Hay una frase que encierra una afirmación que cada vez me crispa más; llamémoslo “El silencio de la guerra”.

Es una afirmación que primero la escuchas de manera descuidada y te produce una cierta incomodidad, cierto desasosiego que no alcanzas a definir hasta que escuchas la versión bien intencionada del analista, generalmente de izquierdas, que la matiza reformulándola más o menos de la siguiente manera: la guerra provocó tal terror en la población civil que el país se sumió en una afasia o silencio colectivo.

Mentira. De pronto descubres qué es lo que te molestaba y no es otra cosa que la mentira bajo apariencia de justificación.

Mentira. En mi casa, en mi familia y hasta en mi barrio -El Llano, de Gijón- se hablaba de la contienda. Por lo bajo, a veces entre dientes, pero se hablaba.

(No se debe confundir el silencio con hablar en voz baja porque la gente sabía que había oídos criminales).

Mentira. Yo supe de Durruti, el Campesino o Líster, no en los libros de texto ¡por supuesto! sino en las conversaciones familiares.

Mentira. De la misma manera que Belchite, Guadalajara o la batalla del Ebro no eran sólo lugares de la geografía sino escenarios de la tragedia que había sido vivida en carne propia en esos espacios por mi padre, mis tíos y otra parentela.

Cuando oigo la mencionada frase no puedo dejar de pensar que es una manera de reescribir la historia silenciando, una vez más, la voz de los vencidos.

Probablemente no se hablase de la guerra en casa de los vencedores: tenían mucho que callar si es que les quedaba algo de vergüenza o una pizca de decencia. Era mejor pasar de puntillas sobre los asesinatos que se prolongaron hasta muy avanzada la postguerra (pensemos que todavía en el año 1949 fueron arrojados al pozu Funeres, en Asturias, los cuerpos, algunos todavía con vida, de militantes socialistas de la cuenca minera). Mejor olvidar los juicios sumarísimos, ignorar las detenciones arbitrarias, las palizas y las torturas que se prolongaron durante mucho tiempo una vez acabada oficialmente la guerra civil, por no hablar del expolio económico y el ostracismo al que fueron sometidas las familias que apoyaron a la República.

Pero es obvio que silencio entre la mayoría de los vencedores no hubo, al menos en el ámbito público: gozaban de impunidad y tenían todos los medios a su alcance para airear su versión y alardear de sus “hazañas”.

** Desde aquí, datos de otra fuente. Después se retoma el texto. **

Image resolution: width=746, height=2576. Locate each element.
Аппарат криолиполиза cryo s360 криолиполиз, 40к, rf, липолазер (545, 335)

Para los vencidos y humillados “rojos” el rememorar lo que había pasado era afianzarse en la justeza de sus convicciones como manera de combatir el horror y la muerte. Lo mismo que escuchar “La Pirenaica” a altas horas de la noche era mantener viva la esperanza y el contacto más allá de las cuatro paredes de casa.

Callarse para muchos era el equivalente a una lobotomía que no estaban dispuestos a aceptar. Por coherencia. Y así hacían suyo -sin saberlo en muchos casos- el verso de Cernuda: “Recuérdalo tú y recuérdalo a otros….”.

Y los niños estábamos allí, husmeando “el silencio”, interpretando cuándo y con quién debíamos hablar y cuándo y con quién no. Una mirada bastaba para decirnos cómo debíamos actuar como si fuésemos los protagonistas del ensayo Veo una voz, de Oliver Sacks.

Por eso el silencio de la guerra tiene color (debo el título de este breve texto a mi amiga Cristina González con la que comparto esta experiencia).

Doy por supuesto que hubiera familias en las que se hubiese cebado la tragedia y el silencio fuese un modo de no ahondar en la herida, así como que, con el paso del tiempo, el silencio o las conversaciones tomasen otro cariz por mor de la clandestinidad, pero esa “afasia” con la que la mayoría parece identificarse me recuerda a la oposición silenciosa de tiempos del franquismo tan bien descrita y ridiculizada por Gregorio Morán.

Esa oposición que, a fuer de ser silenciosa como señala Juan Goytisolo en su artículo Del oportunismo como una de las Bellas Artes (El País; febrero de 2015), nadie se enteró de ella.
Apelar al miedo para justificar una prudencia a menudo rayana en la cobardía es faltar a la verdad y escribir la Historia con renglones torcidos, aunque sea más fácil vivir con una mala conciencia si se tiene una buena reputación.